Allí mi madre heredó un pedazo de tierra que mi abuelo tenía en la montaña, con más piedras que valor. Y en aquella finca estéril, donde de vez en cuando un pino se hacía hueco, mis padres y sus hijas plantaron cientos de cipreses con azada en mano y agotador riego con garrafas. Pero aquel sueño que la tenacidad convirtió en realidad se esfumó.
Hoy, tras ver un vídeo grabado con móvil, constato que no queda nada del Sabinar, nombre con el que la gente del pueblo bautizó nuestra parcela y trasladaron su admiración al forastero que los fines de semana dejaba la ciudad y su consulta para invertir su tiempo plantando árboles. Entonces contaron siempre con el yerno de Juan para sus partidas de guiñote en el bar de la plaza y él les tomaba la tensión con tanto cariño como conocimientos. Y así, los oriundos nos adoptaron como si compartiéramos consanguinidad y yo llamaba tíos a casi todos los vecinos. Porque solo hay lugar para el afecto entre 245 habitantes.

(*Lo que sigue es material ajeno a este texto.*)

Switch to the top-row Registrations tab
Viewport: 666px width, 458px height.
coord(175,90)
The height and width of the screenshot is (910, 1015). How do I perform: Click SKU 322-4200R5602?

Hoy no queda nada del petricor que me acariciaba el olfato cuando estaba allí y el recuerdo cuando me iba. Hoy sólo queda ese olor a quemado que evoca desolación e infierno, ese que habría matado de dolor si aún vivieran al tío Paco, que me montaba en su burra; al tío Vicente, que me paseaba en su tractor; al tío José, que me enseñaba sus reliquias; a la tía Carmen, que me hacía pasteles, o a la tía Isabel, que me contaba historias.
Esta columna es un homenaje a aquellos tíos que lo fueron sin serlo y conservaron para todos la vida rural; a mis padres, por haber creado un oasis en medio del desierto en su empeño por transmitirme la importancia del entorno natural, y a toda esa gente de pueblo que ha mimado el monte como si fuera su casa. Porque a todos ellos les debemos la salud de un país.